§ TASK:
Reproduce the full listing that appears beneath this instruction exactly.

§ DATASET:

-- Opening Marker --

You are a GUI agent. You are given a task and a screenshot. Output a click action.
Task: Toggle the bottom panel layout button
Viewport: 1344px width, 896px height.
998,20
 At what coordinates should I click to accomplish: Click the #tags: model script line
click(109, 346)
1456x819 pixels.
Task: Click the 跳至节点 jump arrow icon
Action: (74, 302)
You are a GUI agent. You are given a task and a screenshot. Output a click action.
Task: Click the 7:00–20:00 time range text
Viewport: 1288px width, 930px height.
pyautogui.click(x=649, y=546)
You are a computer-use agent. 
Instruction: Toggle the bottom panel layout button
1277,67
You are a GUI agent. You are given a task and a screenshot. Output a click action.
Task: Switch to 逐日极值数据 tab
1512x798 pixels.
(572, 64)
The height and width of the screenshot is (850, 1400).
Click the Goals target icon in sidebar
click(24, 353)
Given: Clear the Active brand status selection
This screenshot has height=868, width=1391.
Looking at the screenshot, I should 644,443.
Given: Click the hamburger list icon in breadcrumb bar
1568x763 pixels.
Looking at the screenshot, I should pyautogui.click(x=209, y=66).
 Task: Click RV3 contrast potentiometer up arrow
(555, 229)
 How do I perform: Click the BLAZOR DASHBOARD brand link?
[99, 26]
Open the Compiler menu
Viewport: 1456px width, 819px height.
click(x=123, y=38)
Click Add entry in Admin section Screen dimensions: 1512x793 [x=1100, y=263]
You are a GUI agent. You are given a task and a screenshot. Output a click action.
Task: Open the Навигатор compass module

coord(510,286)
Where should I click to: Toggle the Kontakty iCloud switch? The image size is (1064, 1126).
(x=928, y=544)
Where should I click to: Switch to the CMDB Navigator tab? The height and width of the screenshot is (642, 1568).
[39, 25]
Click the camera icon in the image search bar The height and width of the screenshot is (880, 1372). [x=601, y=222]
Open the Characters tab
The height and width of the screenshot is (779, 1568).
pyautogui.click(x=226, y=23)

-- Closing Marker --

§ OUTPUT BELOW:
You are a GUI agent. You are given a task and a screenshot. Output a click action.
Task: Toggle the bottom panel layout button
Viewport: 1344px width, 896px height.
998,20
 At what coordinates should I click to accomplish: Click the #tags: model script line
click(109, 346)
1456x819 pixels.
Task: Click the 跳至节点 jump arrow icon
Action: (74, 302)
You are a GUI agent. You are given a task and a screenshot. Output a click action.
Task: Click the 7:00–20:00 time range text
Viewport: 1288px width, 930px height.
pyautogui.click(x=649, y=546)
You are a computer-use agent. 
Instruction: Toggle the bottom panel layout button
1277,67
You are a GUI agent. You are given a task and a screenshot. Output a click action.
Task: Switch to 逐日极值数据 tab
1512x798 pixels.
(572, 64)
The height and width of the screenshot is (850, 1400).
Click the Goals target icon in sidebar
click(24, 353)
Given: Clear the Active brand status selection
This screenshot has height=868, width=1391.
Looking at the screenshot, I should 644,443.
Given: Click the hamburger list icon in breadcrumb bar
1568x763 pixels.
Looking at the screenshot, I should pyautogui.click(x=209, y=66).
 Task: Click RV3 contrast potentiometer up arrow
(555, 229)
 How do I perform: Click the BLAZOR DASHBOARD brand link?
[99, 26]
Open the Compiler menu
Viewport: 1456px width, 819px height.
click(x=123, y=38)
Click Add entry in Admin section Screen dimensions: 1512x793 [x=1100, y=263]
You are a GUI agent. You are given a task and a screenshot. Output a click action.
Task: Open the Навигатор compass module

coord(510,286)
Where should I click to: Toggle the Kontakty iCloud switch? The image size is (1064, 1126).
(x=928, y=544)
Where should I click to: Switch to the CMDB Navigator tab? The height and width of the screenshot is (642, 1568).
[39, 25]
Click the camera icon in the image search bar The height and width of the screenshot is (880, 1372). [x=601, y=222]
Open the Characters tab
The height and width of the screenshot is (779, 1568).
pyautogui.click(x=226, y=23)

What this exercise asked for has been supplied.